Они свернули в узкую арку и спустились по ступеням в полуподвальное помещение. Внутри было тесно, тепло и пахло кофе, какао и сладкой сдобой. Хозяин, круглолицый и оживленный, действительно походил на безумного алхимика среди медных турок и горшков. Они уселись за столик у стены, запотевшей от тепла.

— Четыре шоколада, — заказал Баэль. — И ваше лучшее мороженое. Каждому — то, что соответствует его внутренней вселенной. Я полагаюсь на ваше безумие, maestro.

Итальянец рассмеялся и через некоторое время принес. Горячий шоколад в толстых керамических чашках действительно был густым, как расплавленный темный бархат, с плотной пенкой и горьковатым, серьезным послевкусием. А рядом поставил четыре креманки с мороженым, которое даже не думало таять, держа форму с вызовом.

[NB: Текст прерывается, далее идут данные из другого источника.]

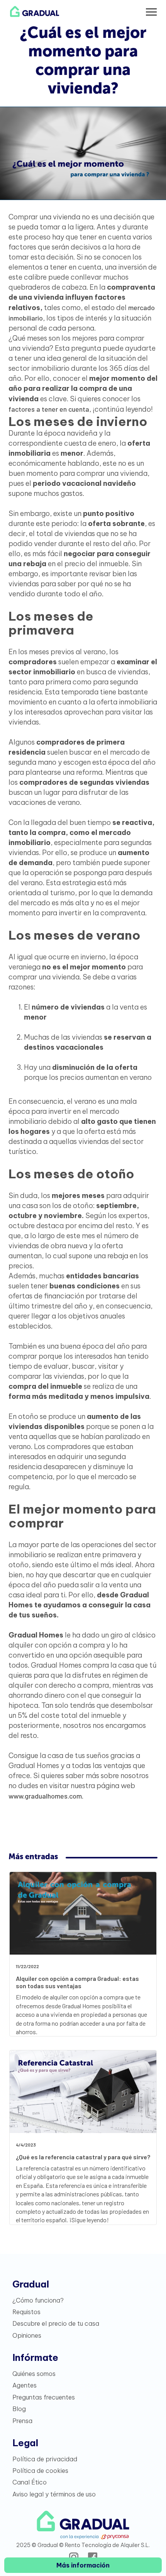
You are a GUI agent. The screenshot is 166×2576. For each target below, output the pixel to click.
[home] (32, 11)
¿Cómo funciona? (38, 2300)
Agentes (24, 2385)
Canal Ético (29, 2482)
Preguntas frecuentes (43, 2397)
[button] (151, 11)
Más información (83, 2565)
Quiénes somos (34, 2373)
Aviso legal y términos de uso (54, 2494)
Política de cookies (40, 2470)
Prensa (22, 2421)
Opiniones (26, 2335)
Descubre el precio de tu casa (55, 2323)
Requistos (26, 2312)
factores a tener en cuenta (48, 409)
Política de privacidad (44, 2459)
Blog (19, 2409)
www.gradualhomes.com (45, 1796)
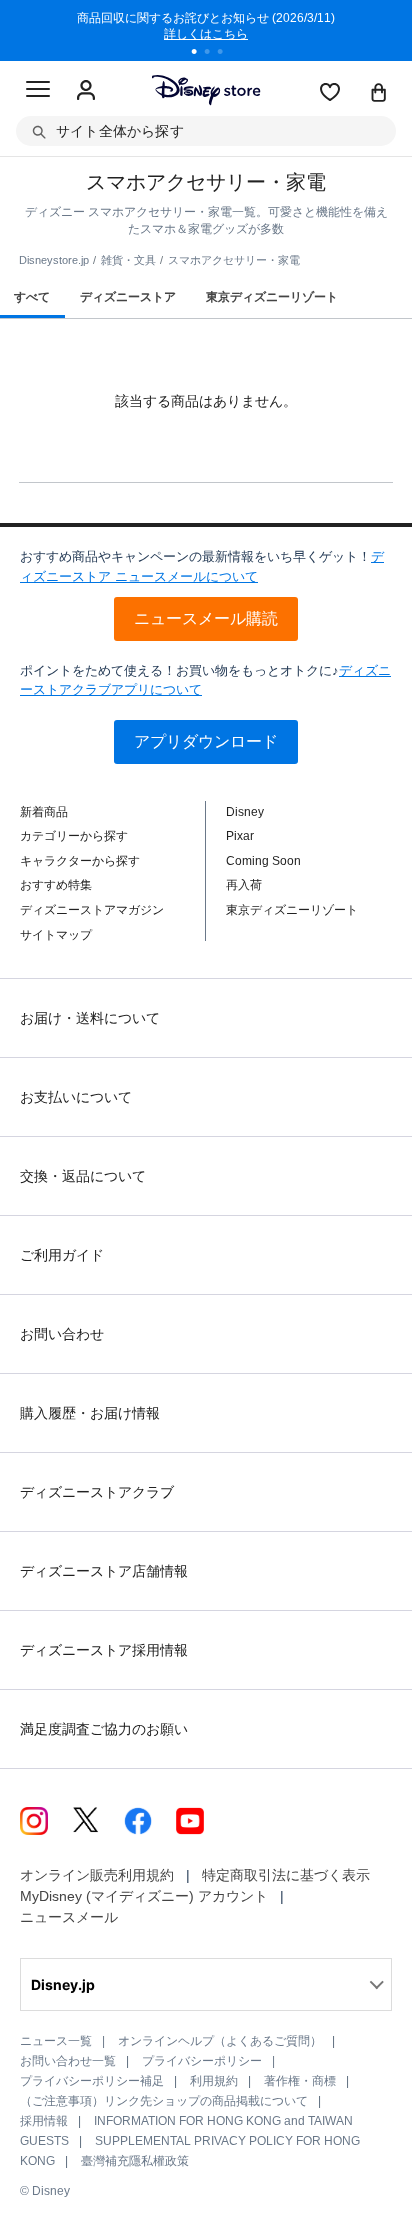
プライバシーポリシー (202, 2061)
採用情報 (44, 2121)
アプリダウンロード (206, 741)
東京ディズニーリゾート (292, 910)
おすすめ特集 (56, 885)
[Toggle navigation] (38, 92)
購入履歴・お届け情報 (90, 1413)
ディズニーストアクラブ (97, 1492)
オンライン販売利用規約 (97, 1875)
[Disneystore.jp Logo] (206, 89)
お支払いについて (76, 1097)
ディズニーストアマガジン (92, 910)
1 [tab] (201, 54)
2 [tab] (214, 54)
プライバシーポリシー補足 (92, 2081)
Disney (245, 812)
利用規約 (214, 2081)
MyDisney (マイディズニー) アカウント (144, 1896)
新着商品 (44, 812)
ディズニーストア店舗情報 (104, 1571)
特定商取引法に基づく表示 (286, 1875)
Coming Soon (263, 861)
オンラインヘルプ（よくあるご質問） (220, 2041)
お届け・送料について (90, 1018)
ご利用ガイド (62, 1255)
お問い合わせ (62, 1334)
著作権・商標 (300, 2081)
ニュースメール (69, 1917)
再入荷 (244, 885)
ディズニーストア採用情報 (104, 1650)
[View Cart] (379, 94)
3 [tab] (227, 54)
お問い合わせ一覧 (68, 2061)
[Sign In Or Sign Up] (86, 91)
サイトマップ (56, 935)
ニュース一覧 (56, 2041)
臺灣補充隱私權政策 (135, 2161)
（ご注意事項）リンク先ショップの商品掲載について (164, 2101)
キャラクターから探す (80, 861)
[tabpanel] (206, 30)
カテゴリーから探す (74, 836)
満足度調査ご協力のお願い (104, 1729)
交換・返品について (83, 1176)
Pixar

Лиза взяла мяту с темным шоколадом — холод и жар, зелень и горечь. Ренье, не глядя, потянул к себе апельсиновый сорбет — кислотный, ледяной, абсолютно лишенный молочной нежности, чистый, как отчаяние. Баэлю досталось просто шоколадное — черное, глубокое, без единой светлой ноты, концентрированная эссенция ночи. А Ржевский взял свою чашку с клубничным. Розоватое, с вкраплениями ягод, сладкое до приторности, безнадежно детское и простое. На фоне их изысканных выборов его мороженое казалось признанием в какой-то душевной убогости, но он не стал менять. Такова была его вселенная — простая, с тоской по сладкому, с неумелой, топорной ностальгией.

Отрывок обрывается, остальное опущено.